▶ **Work instruction**:
With the pictures removed, reproduce exactly the lines from the one that contains "The image size is (1500, 732)." through the last line of the entries below.

▶ **Records excerpted from a collection**:
──────
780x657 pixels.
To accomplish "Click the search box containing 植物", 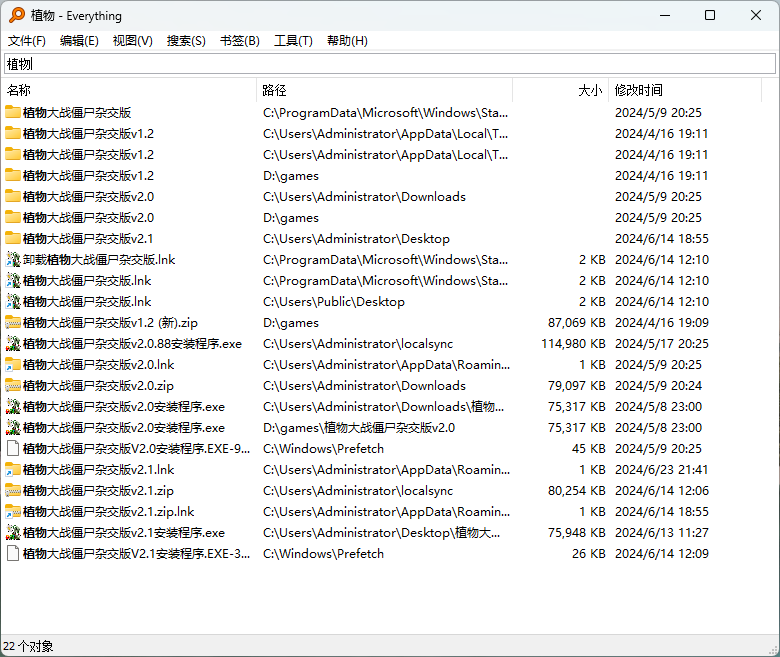I will 390,64.
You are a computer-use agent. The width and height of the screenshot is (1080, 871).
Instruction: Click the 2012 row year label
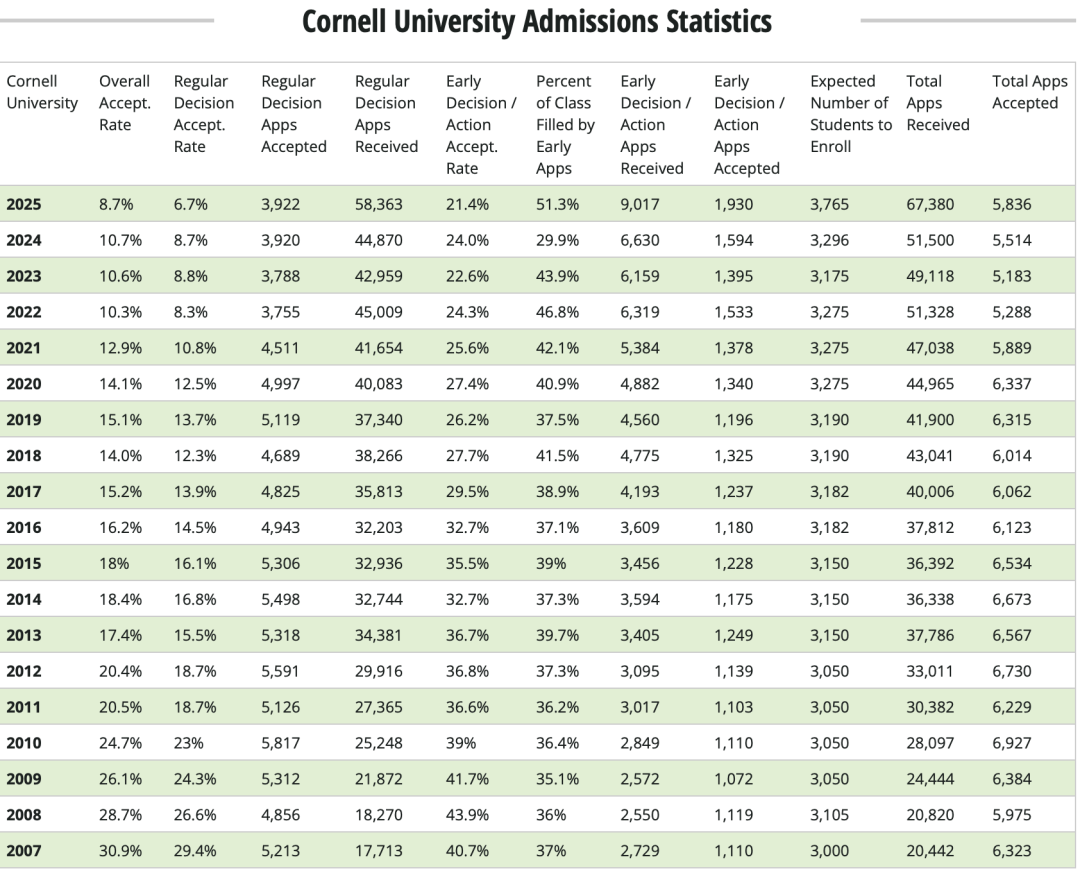click(x=24, y=671)
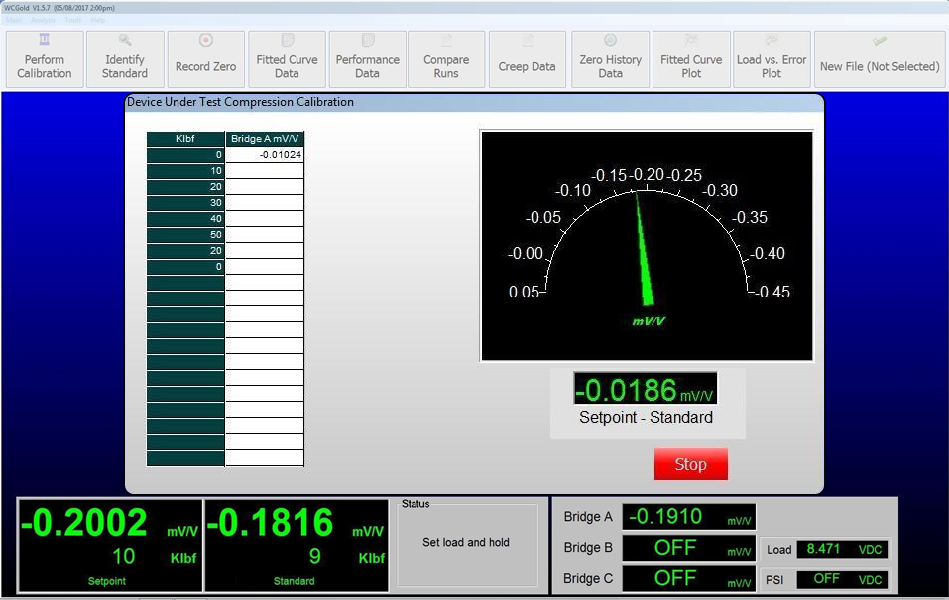Open Zero History Data
Viewport: 949px width, 600px height.
(x=610, y=60)
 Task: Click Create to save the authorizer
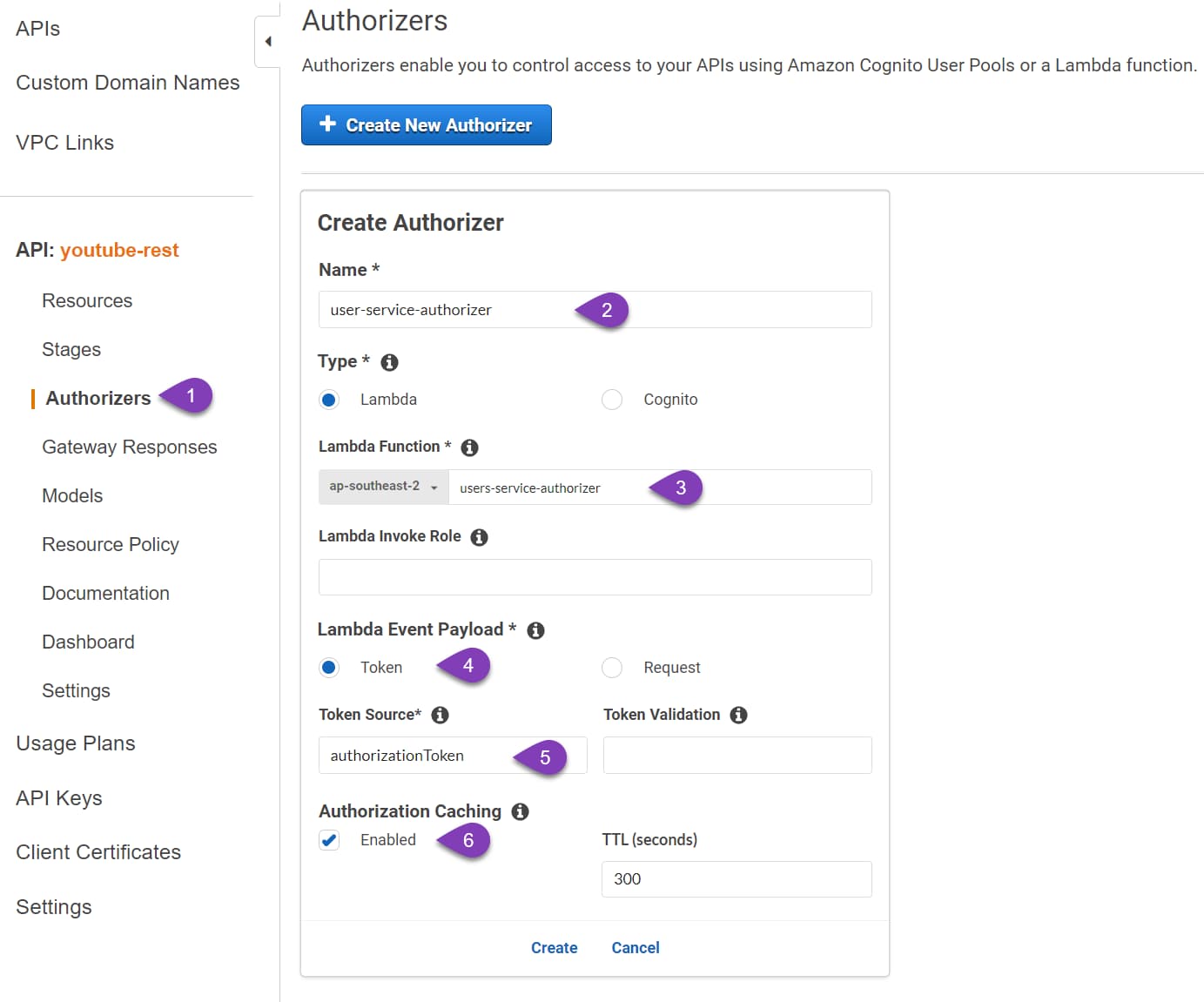pyautogui.click(x=555, y=947)
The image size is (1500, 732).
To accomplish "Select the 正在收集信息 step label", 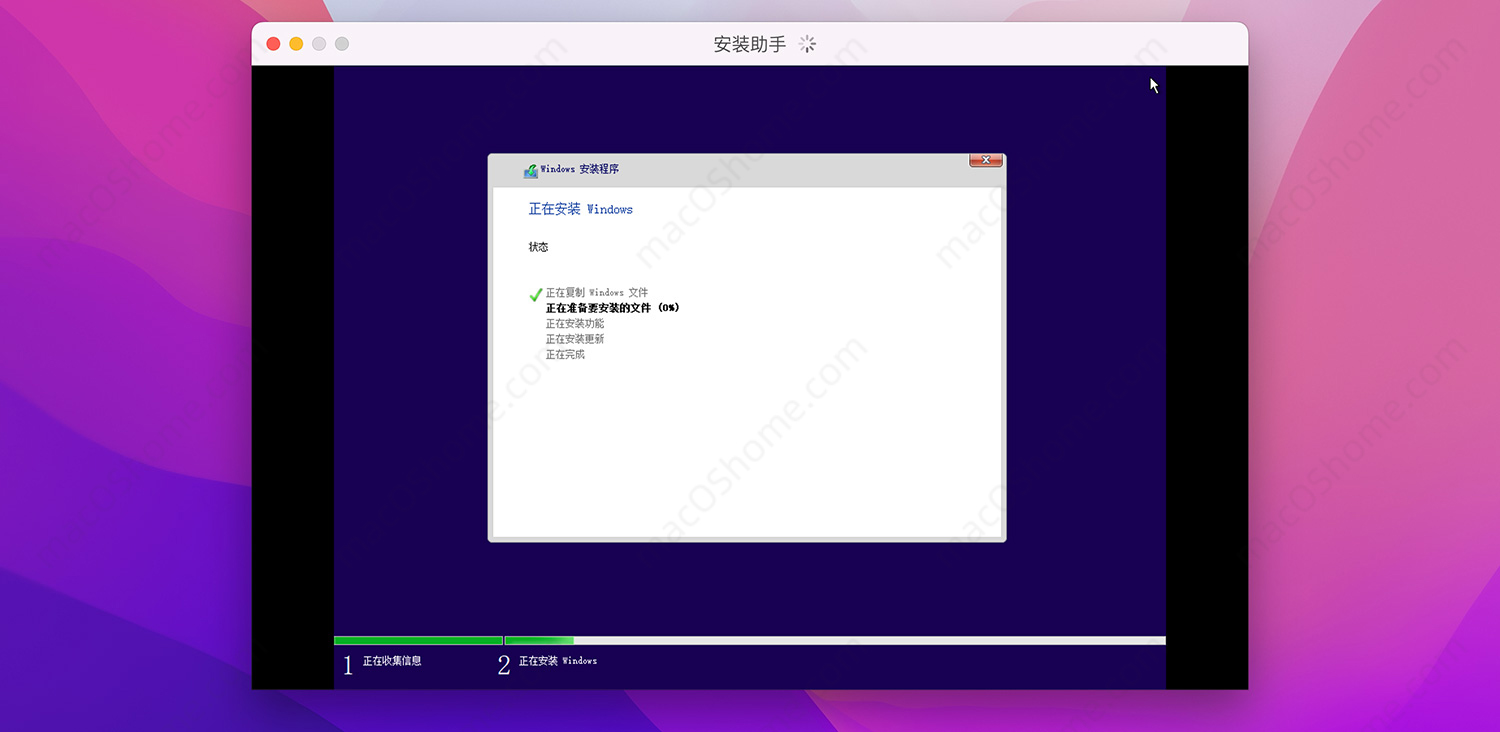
──────
▶ **Answer to the exercise**:
The image size is (1500, 732).
To accomplish "Select the 正在收集信息 step label", 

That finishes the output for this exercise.